22 June 2008

Presentation on OA

Thanks to Peter Suber's blog for drawing attention to the presentations given at a session of the ARMA/INORMS congress in Liverpool earlier this month.

The presentations are by Matthew Cockerill of BioMed Central on why sustainable funding streams are needed for the OA publishing model (it would be more accurate to say that sustainable work streams are needed - but, then, Cockerill doesn't take into account the Platinum mode of publishing, which relies on voluntary work). Then we have Stephen Pinfield on setting up an OA publication fund - that is, not how to set up a fund for the publication of Platinum OA journals but a fund to continue to subsidise the commercial publisher. Thirdly, Margaret Hurley and Nicola Perrin of the Wellcome Trust explore the Trust's OA policy, that is, meeting the costs of author charging, or requiring deposit in an appropriate repository. Finally, Bill Hubbard on 'building repositories'.

Generally, it will be seen that these authors assume that (apart from repositories) the only true 'publication' route is through author charges. A rather sad reflection on what the different agencies ought to be doing.


  1. Tom,
    It's worth noting that not all BioMed Central journals have author-facing charges.

    The following journals, for example, are run by societies/organizations which cover the costs of publication:

    * Chinese Medicine
    * Chiropractic & Osteopathy
    * Journal of Brachial Plexus and Peripheral Nerve Injury
    * Journal of Orthopaedic Surgery and Research

    and several more such journals are in the pipeline.

    Also, bear in mind that all journals (subscription journals, open access journals, not-for-profit-journals and commercial journals) depend on the effort contributed voluntarily by authors, peer reviewers, and editors and in fact that is the major 'cost' of scholarly publishing - dwarfing either the amount paid in subscriptions or in open access publication fees. See the recent RIN assessment/analysis of the costs involved in the scholarly publishing process.

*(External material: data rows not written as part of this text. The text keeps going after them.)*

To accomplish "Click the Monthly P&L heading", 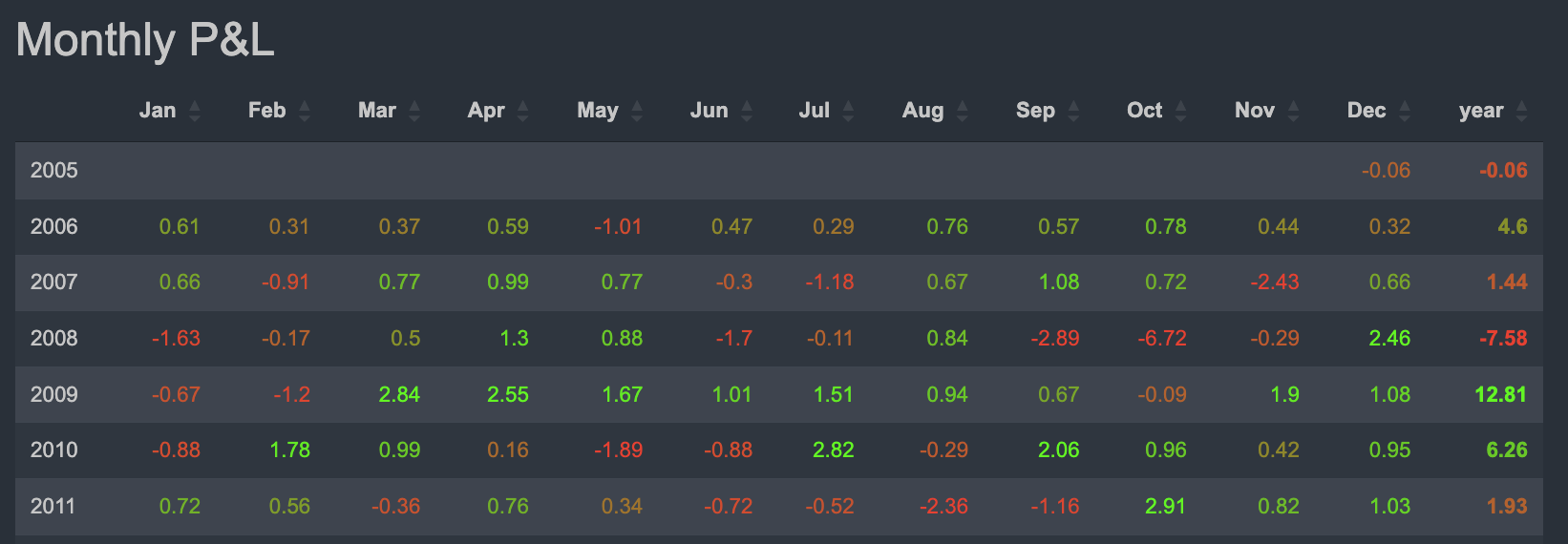I will [x=145, y=40].
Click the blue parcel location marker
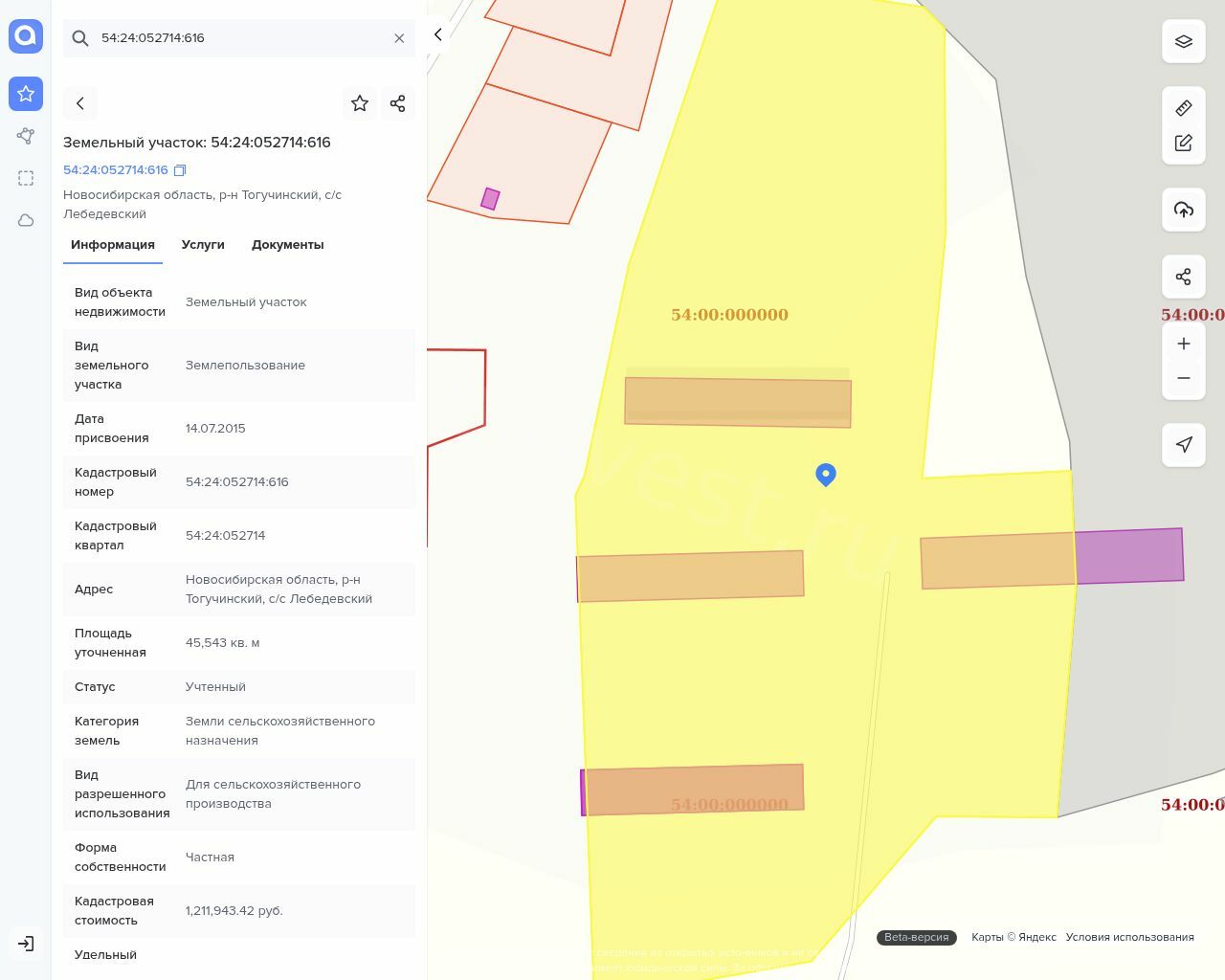 click(826, 474)
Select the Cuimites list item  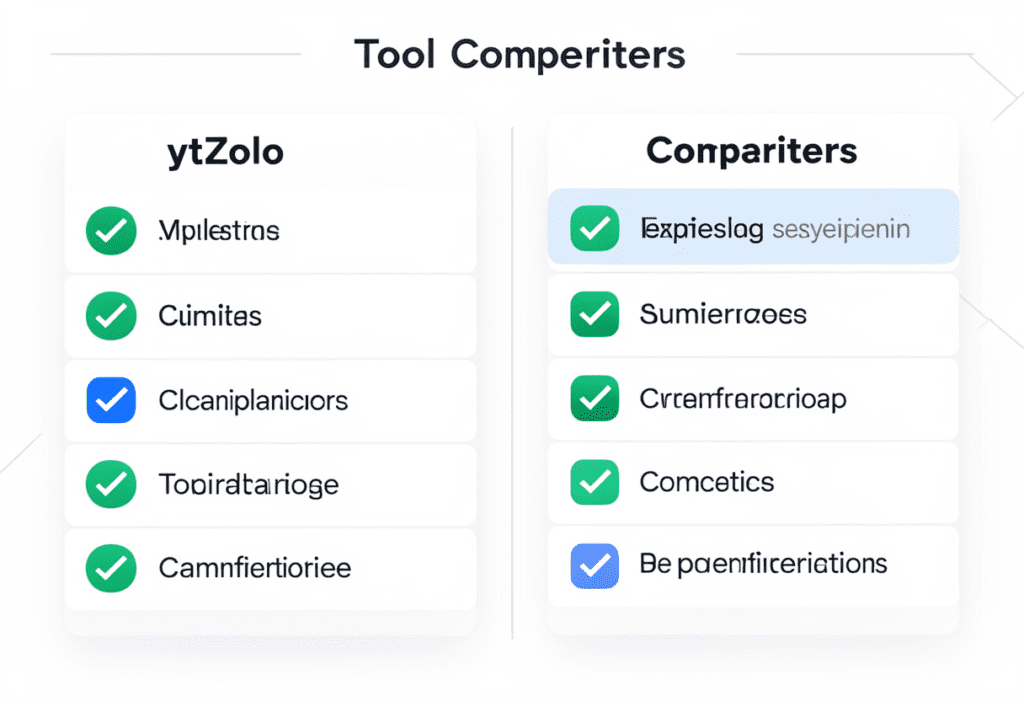click(x=210, y=317)
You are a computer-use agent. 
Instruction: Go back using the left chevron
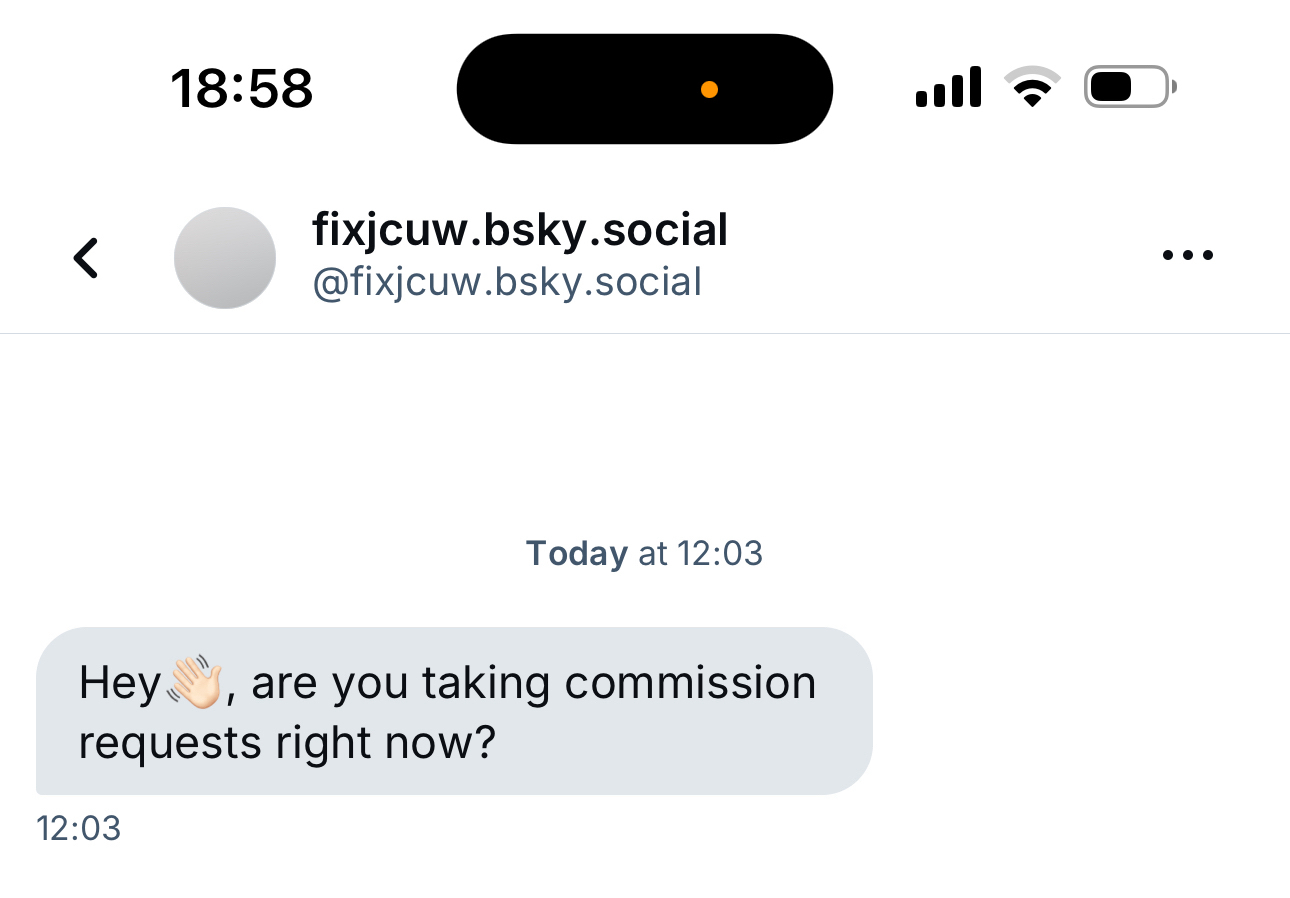pyautogui.click(x=86, y=258)
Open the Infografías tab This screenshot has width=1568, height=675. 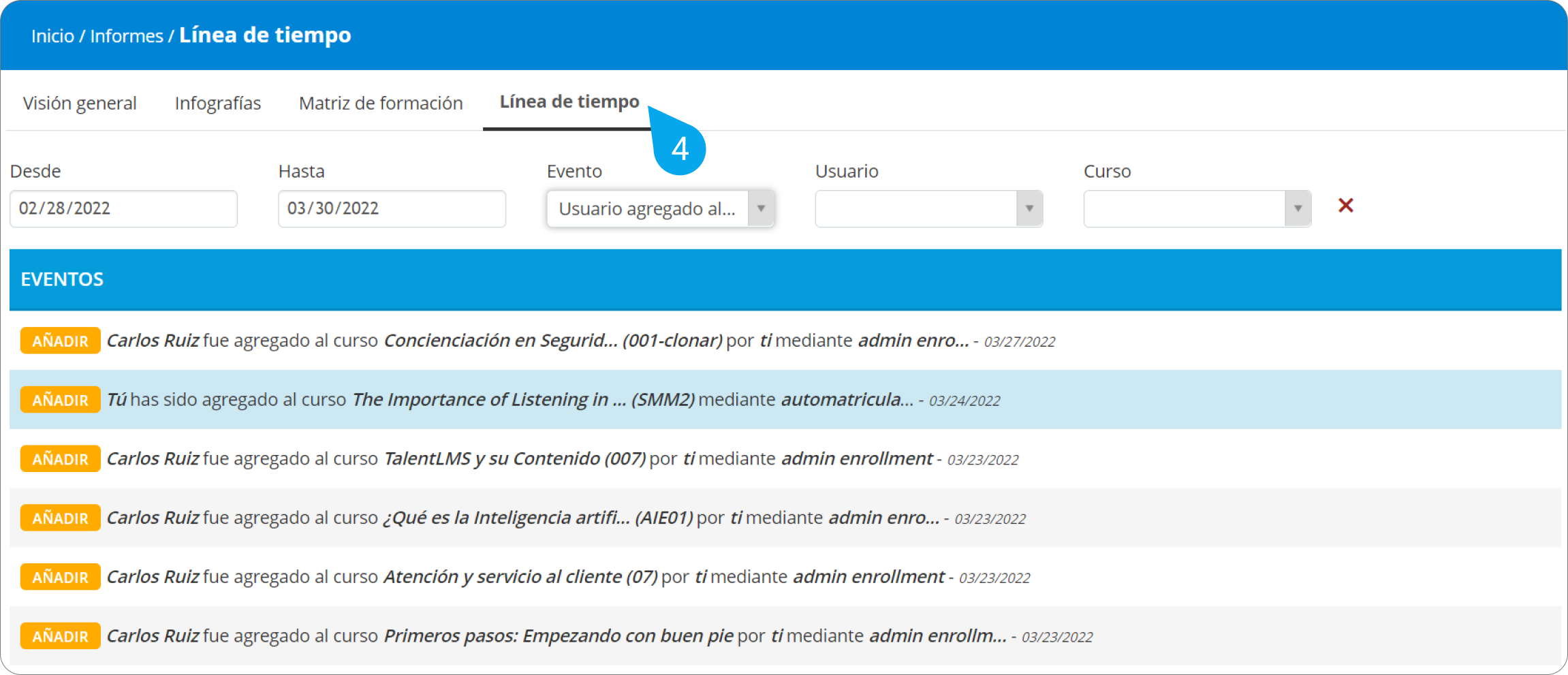pos(217,104)
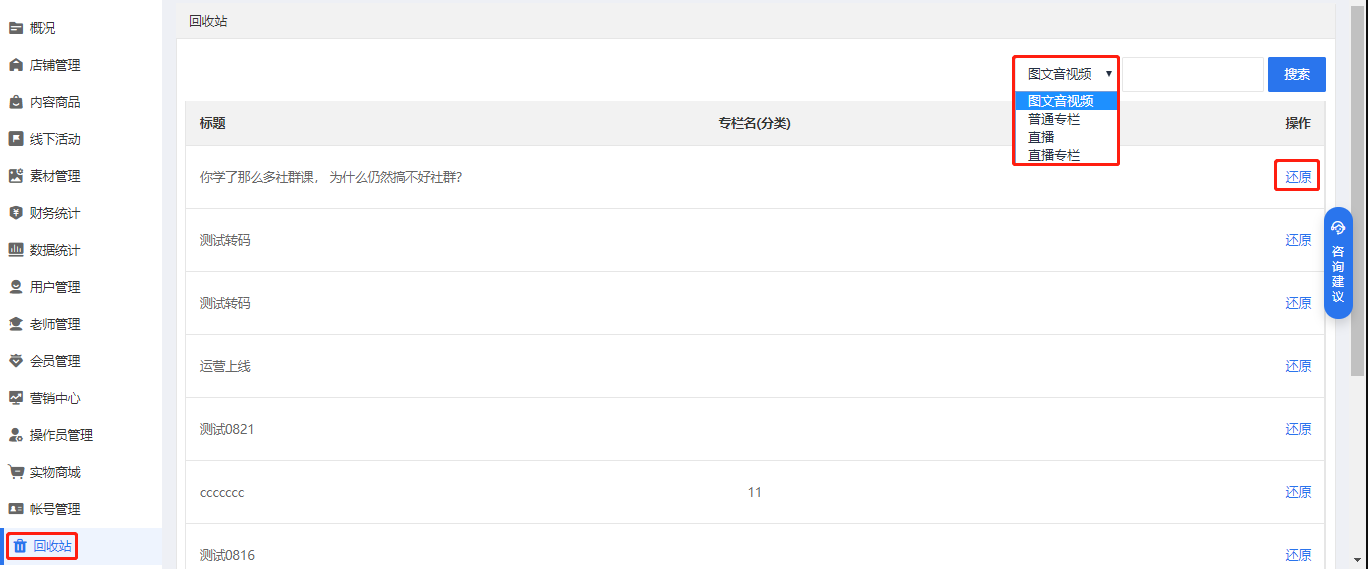Click the search text input field
Screen dimensions: 1368x569
click(1193, 74)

    Under the subscription model, scholarly publishing has involved a variety of models - small-scale self-publishing of journals by academics without any assistance from a publisher, publication by not-for-profit organizations (e.g. NAS, ACS, ASM), and publication by for-profit publishers.

    No doubt this will continue under the open access model.

    Internalizing the costs of running journals to within the academic community does not get rid of those costs, and while it is certainly possible for academics to manage and run all aspects of a journal themselves (and indeed many do) collaborating with a publisher also offers many benefits, and these include cost-effectiveness if you take into account the value of an academics' time. The publisher can handle the administrative, technical and production aspects in an efficient centralized way, allowing academics to spend more of their time on research and teaching, rather than being burdened with the minutiae of operating every aspect of a journal.

    Meanwhile, one of the benefits of open access publishing, based on publication fees, is that it provides a very transparent view of the cost-effectiveness of the service being provided by the publisher.

    Looking at our comparison table of open access publication fees, there is no obvious correlation between whether a publisher is for-profit or not-for-profit and the level of the fees. Some of the lowest fees are from for-profit publishers.

  2. Yes - I'm aware of the debate and of the fact that costs are incurred somewhere. However, my main point is that the money going into author-charging, especially from national research agencies (and, more recently, from individual universities setting up specific publication funds) could be better spent in supporting truly "open" journals - with neither access fees nor publication fees. It will come one day and all support for the market model is simply delaying the process through supporting a system that the technology has made irrelevant.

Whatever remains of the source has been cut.